WORK INSTRUCTIONS.
1) Answer these questions from the article on Rett syndrome gene therapy:
(a) How many children a year does Rett syndrome affect?
(b) At which university is Gail Mandel an investigator?
(c) Which virus carried the healthy genes into cells?
2) Reproduce word for word the stretch of the article on Rett syndrome gene therapy from "Rett syndrome, an" through "activity on or off.".

Gene therapy in mice improves Rett syndrome
Scientists have used a gene therapy technique to reverse symptoms of Rett syndrome in mice, showing the potential for clinical application.
Rett syndrome, an X-linked autism disorder that primarily occurs in girls, affects one in about 10,000 children a year. Mutations in an X-linked gene called MECP2 (methyl CpG-binding protein) are the culprit behind the disorder, which causes developmental reversals. The MECP2 gene acts as a regulator for many other genes, switching their activity on or off.
"Because MECP2 binds to DNA throughout the genome, there is no single gene currently that we can point to and target with a drug," Gail Mandel, a Howard Hughes investigator at Oregon Health and Sciences University who led the study, explained in a statement. "Therefore the best chance of having a major impact on the disorder is to correct the underlying defect in as many cells throughout the body as possible. Gene therapy allows us to do that."
Researchers took healthy genes and delivered them into cells aboard the adeno-associated virus serotype 9 (AAV9), which has the ability to cross the blood-brain barrier--a characteristic that allows the virus and its cargo to be administered intravenously. But the virus has limited cargo space and can't hold the entire MECP2 gene, so Mandel and his team partnered with researchers at Nationwide Children's Hospital in Columbus, OH, to bundle the gene's most critical segments with the virus.

Stored data entries:
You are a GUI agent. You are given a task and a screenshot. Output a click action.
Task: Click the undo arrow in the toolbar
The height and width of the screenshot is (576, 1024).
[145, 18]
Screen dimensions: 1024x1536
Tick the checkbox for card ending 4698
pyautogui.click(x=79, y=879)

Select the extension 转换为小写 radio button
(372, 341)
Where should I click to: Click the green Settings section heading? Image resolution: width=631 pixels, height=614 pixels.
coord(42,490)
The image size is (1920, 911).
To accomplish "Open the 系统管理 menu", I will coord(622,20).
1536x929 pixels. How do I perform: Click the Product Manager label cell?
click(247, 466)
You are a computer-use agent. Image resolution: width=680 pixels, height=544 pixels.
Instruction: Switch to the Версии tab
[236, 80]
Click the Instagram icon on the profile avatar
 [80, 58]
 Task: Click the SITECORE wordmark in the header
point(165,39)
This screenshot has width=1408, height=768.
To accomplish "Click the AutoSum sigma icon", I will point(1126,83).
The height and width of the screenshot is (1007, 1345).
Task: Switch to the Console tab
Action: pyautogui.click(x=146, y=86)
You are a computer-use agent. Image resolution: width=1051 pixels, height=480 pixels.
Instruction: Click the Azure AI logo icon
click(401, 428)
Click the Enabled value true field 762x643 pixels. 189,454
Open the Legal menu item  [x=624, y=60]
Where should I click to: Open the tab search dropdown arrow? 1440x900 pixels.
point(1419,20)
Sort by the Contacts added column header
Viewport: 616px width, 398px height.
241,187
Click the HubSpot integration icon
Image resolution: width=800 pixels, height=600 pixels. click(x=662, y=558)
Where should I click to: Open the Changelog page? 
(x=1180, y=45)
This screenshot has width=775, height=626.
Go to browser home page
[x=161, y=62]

RESULTS.
1)
(a) About one in 10,000 children a year.
(b) Oregon Health and Sciences University.
(c) The adeno-associated virus serotype 9 (AAV9).

2)
Rett syndrome, an X-linked autism disorder that primarily occurs in girls, affects one in about 10,000 children a year. Mutations in an X-linked gene called MECP2 (methyl CpG-binding protein) are the culprit behind the disorder, which causes developmental reversals. The MECP2 gene acts as a regulator for many other genes, switching their activity on or off.